The Select Score and Parts for Printing dialog box, which used to appear as an intermediary dialog prior to printing, has been incorporated into the Print dialog box. It’s a questionable decision; the streamlining is appreciated but the small viewable area is not terribly welcome for larger ensembles:
The Finale v.25 logo is slightly different from that of Finale 2014.5:
On your hard drive, once installed it will appear distinctly from other versions and will be simply called “Finale”. It will not overwrite any earlier versions of Finale and can be used simultaneously with earlier versions if you wish.
There are a number of other bug fixes in virtually all areas of the program, more than 125 in all, according to MakeMusic.
Availability and final impressions
Finale v.25 is the first version to not be offered on optical media. Customers ordering a box from MakeMusic or a reseller such as Amazon will instead receive a USB drive containing installers for the program. A download option from MakeMusic’s store continues to be available, as does a free 30-day trial.
As mentioned at the top of this post, pricing is as follows:
- The price for new customers is $600 retail and $350 with valid academic or worship credentials
- Existing customers will pay $149 for upgrades from previous versions of Finale
- A competitive upgrade is available $149 for users of Sibelius, Notion, Encore, Score, or Overture.
- PrintMusic users wishing to trade-up to Finale can do so for $400.
Although MakeMusic CEO Gear Fisher alluded to adding a subscription model for Finale during our conversation last year, there is no subscription option for Finale v.25.
Mac OS Yosemite (10.10) or higher, or Windows 7 (64-bit) or higher will be required to run Finale v.25.
The challenge of updating a mature and complex software application like Finale is hardly trivial. It’s been stated that the primary purpose of this release is to modernize the program, and bringing it into the 64-bit world is an important and necessary step. The low-hanging fruit like removing certain tools and plug-ins is welcome, too.
The thornier challenge will be what to do with certain other aspects of the program.
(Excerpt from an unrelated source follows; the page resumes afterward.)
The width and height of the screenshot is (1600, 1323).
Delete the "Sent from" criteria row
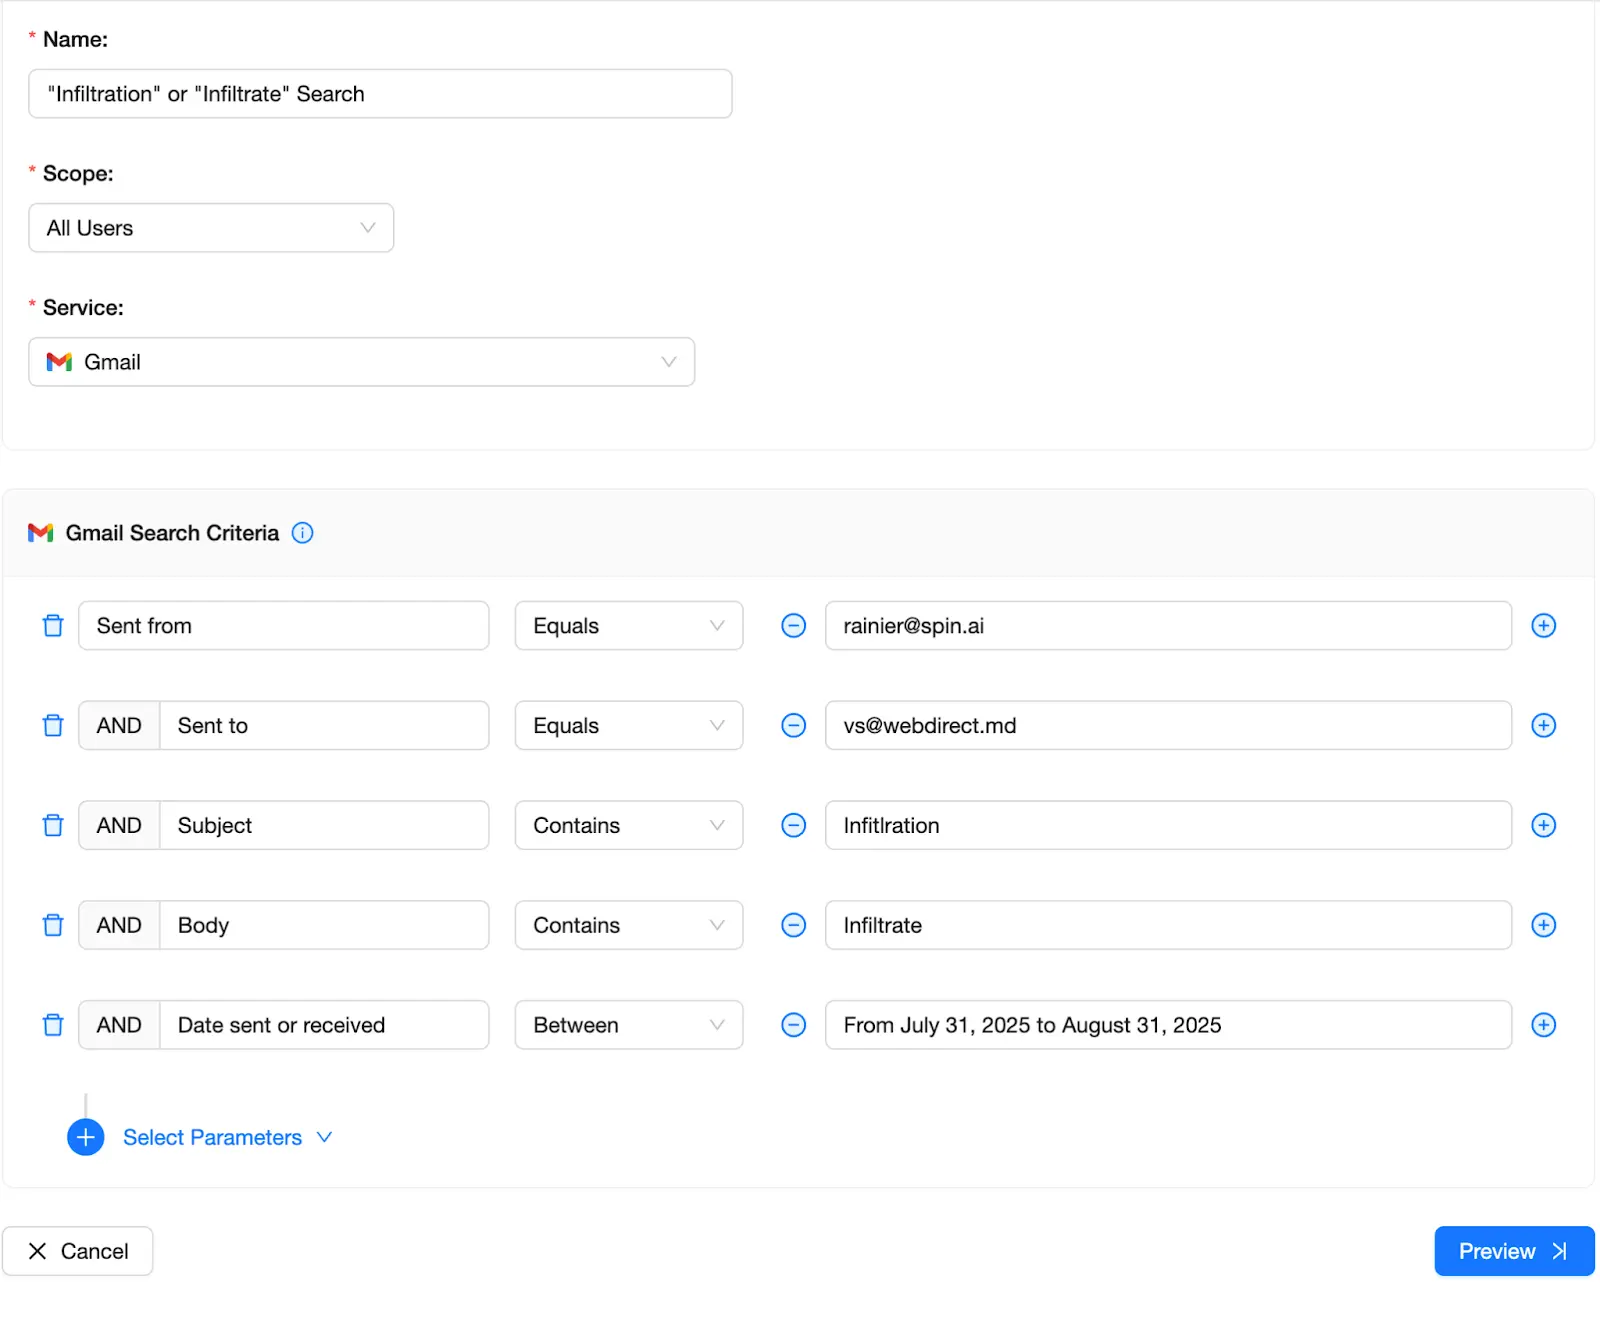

Our old frenemies like the Shape Designer and Chord Suffix Editor are still around, serving necessary purposes but looking seriously outdated. The myriad tools and nested dialog boxes must be streamlined to match the innovations in modern workflows, hardware and operating systems. Plug-ins, especially Jari Williamson’s JW Freeware Plug-ins, do many essential tasks that should be incorporated natively into the software. If Jan Angermüller can deliver on plug-ins promised for later this year, it will be a boon for productivity and shows the raw power and flexibility still possible with Finale.
And yet, some basic tasks still lack solutions. If anyone knows of a way to automatically stack articulations so that they don’t collide, I’m all ears!
Finale v.25 is a good release in that it paves the way for these future improvements and finally gets current with modern computer architecture. It also feels like it is finally the end of a process that began nearly three years ago with the release of Finale 2014 and its new file format, during which MakeMusic experienced major corporate and staff changes.
It’s worth repeating the company’s intention as quoted in the beginning of this post: “Moving forward we plan to release more incremental versions, as we did with Finale 2014.5, which add new functionality (not just bug fixes) without charge to our current customers.” Hopefully Finale v.25 lays the foundation for this next chapter.